In June 2025, protests against overtourism and touristification spread across several Spanish cities as part of coordinated actions in southern Europe. On 15 June 2025, large demonstrations were reported in Barcelona, where thousands of residents marched through central neighbourhoods chanting slogans such as “Your holidays, my misery”, with local police estimating around 600 participants at one demonstration and some protesters using water pistols and smoke devices to dramatise their message. Similar demonstrations occurred in other Spanish destinations, including Palma de Mallorca, Ibiza, San Sebastián and Granada, where residents voiced concerns that excessive tourism was driving up the cost of housing, straining public services and displacing local communities. Protesters in these cities joined broader actions in Portugal and Italy, arguing for stricter regulation of tourism levels and greater protections for affordable housing and community life. Organisers emphasised that their intent was not to oppose tourism per se, but to call for sustainable policy reforms in the face of what they regarded as unchecked growth in visitor numbers.

== Actions in response ==
In the Balearics in May 2024, the regional government approved 700 housing projects, including making public land available for housing development, and lowered tax on selling homes. Jaume Bauzà, tourism minister for the Balearics, said that they wanted to discourage anti-tourism, or "tourism-phobia", and that stopping illegal methods of procuring tourism would go a long way in solving this and overtourism.

In Barcelona, political measures have been taken to combat the negative effects of overtourism. In June 2024, Mayor Jaume Collboni said that he would end short-term rentals in Barcelona by 2028 – aiming to reduce the impact on the housing market of landlords renting properties at inflated rates intended for tourists – and following continued protests in July, Collboni announced plans to raise the tourist tax on cruise ship visitors to the city staying less than 12 hours. Earlier in 2024, Collboni had increased the nightly tourist tax and limited cruise ship visitors.
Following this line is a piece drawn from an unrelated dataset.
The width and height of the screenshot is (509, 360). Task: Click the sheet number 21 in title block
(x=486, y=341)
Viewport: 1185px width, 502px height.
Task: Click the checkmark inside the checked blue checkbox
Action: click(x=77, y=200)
In response to growing concern about the impacts of tourism and housing pressure in 2024 and 2025, the San Sebastián City Council has implemented a series of municipal measures aimed at balancing tourism with residents’ quality of life. In official discourse and policy documentation, the concept of sustainable tourism has become predominant, framed by commitments to implement measures intended to be responsible towards the resident population. Measures under this framework have included limiting organised tourist group sizes to a maximum of 25 people in public spaces and associated guidelines for tour conduct to improve coexistence between visitors and locals. The municipality has also strengthened short-term rental regulation, including longstanding bans on issuing new licences in central residential districts. Despite these actions, many grassroots movements have criticised them as insufficient, arguing that they do not fully address the deepening housing crisis, rising rents, and other social effects.